His chosen way out of his personal crisis, many of which have been previously unreported, entailed forming a close bond with a new president who is opposed by most of Adams’s constituents—while presenting those constituents as human collateral to the Trump White House, as federal prosecutors claim.

Here are five insights from our report:

President Trump and Adams, both hailing from Queens, seemed to instantly understand each other. In October, before the presidential election, Trump privately embraced Adams at a charity dinner. Adams’s close friend, former Gov. David Paterson, observed that Adams was quiet for the remainder of the evening. “It was as if he was contemplating it,” Paterson remarked. “As if thinking, ‘Is this possible? Boy.’”
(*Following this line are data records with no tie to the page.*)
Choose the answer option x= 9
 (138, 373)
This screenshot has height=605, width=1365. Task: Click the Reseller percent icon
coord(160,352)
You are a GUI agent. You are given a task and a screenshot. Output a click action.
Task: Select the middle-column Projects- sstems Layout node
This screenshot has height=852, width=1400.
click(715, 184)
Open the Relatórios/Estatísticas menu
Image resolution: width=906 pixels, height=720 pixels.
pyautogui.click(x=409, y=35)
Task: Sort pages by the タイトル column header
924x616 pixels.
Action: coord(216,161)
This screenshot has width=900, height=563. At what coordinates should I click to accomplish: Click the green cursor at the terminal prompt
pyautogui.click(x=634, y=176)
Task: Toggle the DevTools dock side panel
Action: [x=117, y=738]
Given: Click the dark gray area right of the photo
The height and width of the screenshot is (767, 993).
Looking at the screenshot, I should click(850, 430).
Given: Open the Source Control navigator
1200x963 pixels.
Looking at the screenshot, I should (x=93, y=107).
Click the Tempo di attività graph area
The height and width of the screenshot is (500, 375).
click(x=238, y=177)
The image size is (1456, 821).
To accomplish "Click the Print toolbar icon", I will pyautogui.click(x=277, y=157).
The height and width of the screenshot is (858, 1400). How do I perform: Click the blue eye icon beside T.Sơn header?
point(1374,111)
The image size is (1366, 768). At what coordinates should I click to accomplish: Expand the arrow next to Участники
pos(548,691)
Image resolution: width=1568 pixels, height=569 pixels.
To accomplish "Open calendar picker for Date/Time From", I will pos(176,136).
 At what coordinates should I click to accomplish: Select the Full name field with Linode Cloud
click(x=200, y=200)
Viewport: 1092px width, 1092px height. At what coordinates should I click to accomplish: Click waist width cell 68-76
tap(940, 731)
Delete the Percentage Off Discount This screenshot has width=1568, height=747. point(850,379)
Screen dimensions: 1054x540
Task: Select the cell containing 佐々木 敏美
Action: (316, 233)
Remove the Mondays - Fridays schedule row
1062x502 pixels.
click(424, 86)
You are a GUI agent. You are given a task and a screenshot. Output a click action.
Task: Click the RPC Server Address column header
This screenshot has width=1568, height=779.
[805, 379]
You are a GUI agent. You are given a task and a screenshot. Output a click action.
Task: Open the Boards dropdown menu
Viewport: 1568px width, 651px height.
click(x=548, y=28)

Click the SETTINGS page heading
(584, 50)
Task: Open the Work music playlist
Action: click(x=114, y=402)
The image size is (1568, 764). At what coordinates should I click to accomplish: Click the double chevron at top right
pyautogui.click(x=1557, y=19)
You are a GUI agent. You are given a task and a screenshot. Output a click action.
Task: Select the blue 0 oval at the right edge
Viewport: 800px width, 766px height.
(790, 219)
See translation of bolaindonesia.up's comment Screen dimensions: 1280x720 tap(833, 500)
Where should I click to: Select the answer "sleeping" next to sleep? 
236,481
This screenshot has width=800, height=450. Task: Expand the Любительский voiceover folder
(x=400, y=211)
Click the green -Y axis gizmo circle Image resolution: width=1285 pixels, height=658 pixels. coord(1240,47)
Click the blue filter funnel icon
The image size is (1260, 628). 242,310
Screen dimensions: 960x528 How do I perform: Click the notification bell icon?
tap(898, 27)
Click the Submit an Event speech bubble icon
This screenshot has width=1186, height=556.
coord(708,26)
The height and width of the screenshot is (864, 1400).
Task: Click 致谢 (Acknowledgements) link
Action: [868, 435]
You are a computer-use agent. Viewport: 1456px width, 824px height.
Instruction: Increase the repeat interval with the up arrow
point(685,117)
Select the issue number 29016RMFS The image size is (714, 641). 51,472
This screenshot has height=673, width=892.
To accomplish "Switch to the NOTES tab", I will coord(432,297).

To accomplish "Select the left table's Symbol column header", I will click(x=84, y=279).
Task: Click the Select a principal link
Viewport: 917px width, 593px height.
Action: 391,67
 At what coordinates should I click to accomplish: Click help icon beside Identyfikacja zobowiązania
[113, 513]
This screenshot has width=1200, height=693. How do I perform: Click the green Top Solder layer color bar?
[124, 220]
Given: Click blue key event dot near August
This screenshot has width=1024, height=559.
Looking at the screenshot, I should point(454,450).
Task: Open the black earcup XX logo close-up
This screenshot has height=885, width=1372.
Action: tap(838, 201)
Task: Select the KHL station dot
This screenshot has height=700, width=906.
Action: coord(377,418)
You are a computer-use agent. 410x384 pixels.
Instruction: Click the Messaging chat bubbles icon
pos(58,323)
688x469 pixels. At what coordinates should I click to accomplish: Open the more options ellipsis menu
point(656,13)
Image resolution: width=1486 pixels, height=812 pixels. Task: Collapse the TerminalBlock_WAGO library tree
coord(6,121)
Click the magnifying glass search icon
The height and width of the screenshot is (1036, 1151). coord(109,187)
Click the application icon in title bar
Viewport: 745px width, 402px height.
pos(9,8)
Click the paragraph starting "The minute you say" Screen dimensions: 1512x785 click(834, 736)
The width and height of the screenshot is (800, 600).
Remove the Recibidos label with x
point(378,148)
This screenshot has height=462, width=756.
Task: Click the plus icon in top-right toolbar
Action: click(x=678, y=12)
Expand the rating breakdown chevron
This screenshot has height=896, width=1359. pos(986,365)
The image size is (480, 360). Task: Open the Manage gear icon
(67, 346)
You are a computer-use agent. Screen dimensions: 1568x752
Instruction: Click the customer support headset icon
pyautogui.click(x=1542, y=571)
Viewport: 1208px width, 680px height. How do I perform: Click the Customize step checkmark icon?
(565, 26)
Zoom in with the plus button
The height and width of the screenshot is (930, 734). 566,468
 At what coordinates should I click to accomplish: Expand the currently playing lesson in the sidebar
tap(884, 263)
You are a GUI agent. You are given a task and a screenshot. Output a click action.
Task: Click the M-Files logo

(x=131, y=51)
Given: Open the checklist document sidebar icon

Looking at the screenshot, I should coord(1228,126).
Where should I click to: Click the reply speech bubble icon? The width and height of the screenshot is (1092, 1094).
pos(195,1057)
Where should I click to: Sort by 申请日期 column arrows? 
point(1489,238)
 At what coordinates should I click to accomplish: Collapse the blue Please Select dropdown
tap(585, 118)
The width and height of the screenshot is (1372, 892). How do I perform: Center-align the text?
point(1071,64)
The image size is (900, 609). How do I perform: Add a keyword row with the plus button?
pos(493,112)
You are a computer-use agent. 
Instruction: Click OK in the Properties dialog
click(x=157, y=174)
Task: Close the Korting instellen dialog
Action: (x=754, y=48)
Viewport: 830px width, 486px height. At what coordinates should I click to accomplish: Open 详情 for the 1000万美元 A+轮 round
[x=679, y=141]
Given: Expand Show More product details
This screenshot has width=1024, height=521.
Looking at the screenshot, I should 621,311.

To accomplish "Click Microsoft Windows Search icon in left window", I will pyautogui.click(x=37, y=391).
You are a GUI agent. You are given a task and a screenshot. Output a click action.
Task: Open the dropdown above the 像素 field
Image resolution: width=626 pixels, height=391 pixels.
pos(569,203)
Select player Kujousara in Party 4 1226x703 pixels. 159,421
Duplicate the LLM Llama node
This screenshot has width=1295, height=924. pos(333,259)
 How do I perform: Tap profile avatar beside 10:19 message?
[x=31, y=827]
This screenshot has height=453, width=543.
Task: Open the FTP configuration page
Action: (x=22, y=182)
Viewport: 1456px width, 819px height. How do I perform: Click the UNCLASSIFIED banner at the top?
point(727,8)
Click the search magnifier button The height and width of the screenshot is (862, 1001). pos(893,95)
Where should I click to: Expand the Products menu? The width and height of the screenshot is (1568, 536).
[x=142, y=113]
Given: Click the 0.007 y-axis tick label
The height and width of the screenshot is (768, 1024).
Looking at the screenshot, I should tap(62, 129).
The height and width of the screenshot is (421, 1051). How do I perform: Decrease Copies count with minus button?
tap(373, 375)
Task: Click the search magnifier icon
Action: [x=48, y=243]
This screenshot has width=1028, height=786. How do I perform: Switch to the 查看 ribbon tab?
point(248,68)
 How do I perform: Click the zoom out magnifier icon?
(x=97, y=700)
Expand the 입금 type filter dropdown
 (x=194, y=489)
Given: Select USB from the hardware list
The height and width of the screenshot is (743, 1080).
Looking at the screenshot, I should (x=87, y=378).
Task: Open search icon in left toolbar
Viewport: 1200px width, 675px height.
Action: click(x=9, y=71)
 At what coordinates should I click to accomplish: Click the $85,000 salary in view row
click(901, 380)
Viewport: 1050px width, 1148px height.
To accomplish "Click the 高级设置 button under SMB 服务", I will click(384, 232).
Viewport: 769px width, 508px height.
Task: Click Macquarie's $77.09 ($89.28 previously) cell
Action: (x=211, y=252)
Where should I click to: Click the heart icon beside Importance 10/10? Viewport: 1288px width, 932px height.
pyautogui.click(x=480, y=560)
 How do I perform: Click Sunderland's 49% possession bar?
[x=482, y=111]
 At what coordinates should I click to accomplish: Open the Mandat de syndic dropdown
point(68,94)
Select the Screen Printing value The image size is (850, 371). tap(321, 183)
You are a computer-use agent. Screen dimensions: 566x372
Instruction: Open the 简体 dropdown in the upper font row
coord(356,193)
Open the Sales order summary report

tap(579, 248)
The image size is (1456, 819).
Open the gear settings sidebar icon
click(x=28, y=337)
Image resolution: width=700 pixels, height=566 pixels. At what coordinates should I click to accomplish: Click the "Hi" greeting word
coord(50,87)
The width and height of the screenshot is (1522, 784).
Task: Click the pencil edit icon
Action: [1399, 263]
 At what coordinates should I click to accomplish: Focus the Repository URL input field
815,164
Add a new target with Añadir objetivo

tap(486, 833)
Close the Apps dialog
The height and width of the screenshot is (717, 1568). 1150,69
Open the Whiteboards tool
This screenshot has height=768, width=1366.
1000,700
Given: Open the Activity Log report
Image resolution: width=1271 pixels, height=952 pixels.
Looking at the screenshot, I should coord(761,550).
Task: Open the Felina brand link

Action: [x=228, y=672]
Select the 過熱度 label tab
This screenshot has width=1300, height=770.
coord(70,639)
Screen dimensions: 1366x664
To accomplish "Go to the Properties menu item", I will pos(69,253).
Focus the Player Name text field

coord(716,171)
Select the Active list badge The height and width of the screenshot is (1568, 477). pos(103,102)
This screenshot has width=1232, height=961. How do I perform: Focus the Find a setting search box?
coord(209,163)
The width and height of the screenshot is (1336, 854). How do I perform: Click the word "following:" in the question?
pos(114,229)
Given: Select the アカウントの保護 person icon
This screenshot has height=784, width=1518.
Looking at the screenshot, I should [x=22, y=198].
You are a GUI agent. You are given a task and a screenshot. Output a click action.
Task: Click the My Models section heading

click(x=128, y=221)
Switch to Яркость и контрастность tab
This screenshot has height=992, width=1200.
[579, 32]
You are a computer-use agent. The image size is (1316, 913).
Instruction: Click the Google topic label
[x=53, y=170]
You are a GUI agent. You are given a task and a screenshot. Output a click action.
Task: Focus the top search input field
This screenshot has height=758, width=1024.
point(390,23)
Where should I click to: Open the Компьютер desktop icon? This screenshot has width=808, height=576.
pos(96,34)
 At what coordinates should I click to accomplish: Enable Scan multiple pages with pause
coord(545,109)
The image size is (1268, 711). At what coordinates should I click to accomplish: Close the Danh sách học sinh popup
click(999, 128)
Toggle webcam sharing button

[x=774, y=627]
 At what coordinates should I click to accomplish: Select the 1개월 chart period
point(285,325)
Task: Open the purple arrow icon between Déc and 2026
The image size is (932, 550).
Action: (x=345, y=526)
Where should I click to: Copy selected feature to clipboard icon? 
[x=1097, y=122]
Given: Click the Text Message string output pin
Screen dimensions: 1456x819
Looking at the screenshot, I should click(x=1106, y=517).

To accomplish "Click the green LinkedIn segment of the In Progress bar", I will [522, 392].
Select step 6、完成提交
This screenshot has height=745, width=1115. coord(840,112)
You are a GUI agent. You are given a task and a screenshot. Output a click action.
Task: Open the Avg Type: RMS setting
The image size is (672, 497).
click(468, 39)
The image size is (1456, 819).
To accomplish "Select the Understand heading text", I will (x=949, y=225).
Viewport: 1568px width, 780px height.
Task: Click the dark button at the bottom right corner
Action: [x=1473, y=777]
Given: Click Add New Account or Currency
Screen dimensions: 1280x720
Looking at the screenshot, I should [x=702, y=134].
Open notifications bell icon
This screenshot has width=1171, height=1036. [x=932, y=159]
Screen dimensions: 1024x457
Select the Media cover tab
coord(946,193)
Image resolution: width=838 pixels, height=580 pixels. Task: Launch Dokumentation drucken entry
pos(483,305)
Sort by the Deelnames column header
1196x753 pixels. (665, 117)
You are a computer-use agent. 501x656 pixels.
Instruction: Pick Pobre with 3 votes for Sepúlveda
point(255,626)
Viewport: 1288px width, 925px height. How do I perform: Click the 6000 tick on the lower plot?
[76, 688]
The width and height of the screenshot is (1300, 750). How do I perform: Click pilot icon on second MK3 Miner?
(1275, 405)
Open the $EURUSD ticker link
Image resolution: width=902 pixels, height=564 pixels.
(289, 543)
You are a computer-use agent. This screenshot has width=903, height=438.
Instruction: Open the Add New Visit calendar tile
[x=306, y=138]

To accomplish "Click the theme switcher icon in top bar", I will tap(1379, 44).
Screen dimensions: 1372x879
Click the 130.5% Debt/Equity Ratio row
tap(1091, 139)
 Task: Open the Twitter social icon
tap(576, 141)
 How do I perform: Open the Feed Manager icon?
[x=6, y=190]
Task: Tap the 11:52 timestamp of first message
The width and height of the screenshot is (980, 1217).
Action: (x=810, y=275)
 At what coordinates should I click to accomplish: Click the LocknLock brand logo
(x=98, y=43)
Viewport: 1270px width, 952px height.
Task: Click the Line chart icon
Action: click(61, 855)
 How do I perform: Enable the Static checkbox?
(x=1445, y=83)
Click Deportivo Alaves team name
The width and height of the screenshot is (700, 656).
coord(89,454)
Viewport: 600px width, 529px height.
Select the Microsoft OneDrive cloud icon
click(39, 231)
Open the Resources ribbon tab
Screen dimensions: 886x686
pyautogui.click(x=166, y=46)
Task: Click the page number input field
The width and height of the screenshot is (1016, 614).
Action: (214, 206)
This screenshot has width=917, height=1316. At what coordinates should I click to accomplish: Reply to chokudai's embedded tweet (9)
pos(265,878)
Trump encouraged Adams to “stick in there” before suggesting publicly that both men were being pursued by the Biden Justice Department. Adams, a Democrat who had criticized Trump’s behavior as president, has since remained silent about him. By January, he was traveling to Florida to dine with Trump before the inauguration. Thus, Trump gained a useful ally in his hometown: a mayor striving to maintain both his office and freedom.

Adams has always been an adaptable politician, comfortably switching between the two major parties with the changing wind directions. He switched from being a Democrat to a Republican in the 90s, then back to a Democrat. He even contemplated running as a Republican in 2021 and considered it again in 2025.

In an interview, Tucker Carlson suggested Adams had previously been “intimidated into supporting things he doesn’t believe in,” and stated he and the mayor “have a lot of gut-level agreements.” Adams considered attending Trump’s October campaign rally at Madison Square Garden, according to Carlson, before ultimately deciding against it.

“Eric always was more right-leaning,” Reverend Al Sharpton commented. “He wasn’t one of us.”

The migrant crisis was Adams’s first significant test as mayor, significantly impacting his relationship with two presidents. “Joe Biden is trying to hang me out to dry,” the mayor said during a meeting with members of Congress at City Hall in 2023, as per an attendee. By 2025, the Trump administration, which sought to dismiss Adams’s corruption charges, contended that the mayor needed unrestricted freedom to assist the new White House’s deportation efforts.

But Adams’s views on immigration are more complex than is widely understood. He has personally welcomed asylum seekers upon arrival in New York and slept on a cot in a tent shelter. He also foretold, before his indictment, that the issue would “destroy” the city, amplifying fears about migrants committing both minor and violent crimes.

“I’m going to make sure my people are taken care of,” Adams privately said shortly after winning the primary, noting that the white mayors before him did the same.

Consequently, rather than choosing a cabinet solely on merit, he established a City Hall divided into technocrats and cronies.

The fallout has devastated City Hall and left it leaderless. By his fourth year in office, nearly all of Adams’s most trusted aides had departed amid investigations and scandal, including his chief adviser, police commissioner, interim police commissioner, first deputy mayor, and schools chancellor. Bill Bratton, a police commissioner under two previous mayors, assessed the situation: “Too many friends with too many problems in too many high places.”

Adams often tells his audience, “I am you.” At his most effective, he has woven his life story—the life of a defiant youth turned officer turned mayor—into the fabric of New York’s own tumultuous and resilient history.

“The mayor must embody the city’s characteristics,” Adams remarked last year. He does, especially now: self-focused, sleepless, quick on his feet, and burdened with complicated crime issues. His legal troubles have developed against the backdrop of a city that often feels like it’s losing its collective mind, agitated by a sequence of semi-surreal scenes from the subways to the streets that New Yorkers experience daily.

Perhaps Adams is New York. But New York might not remain his for much longer.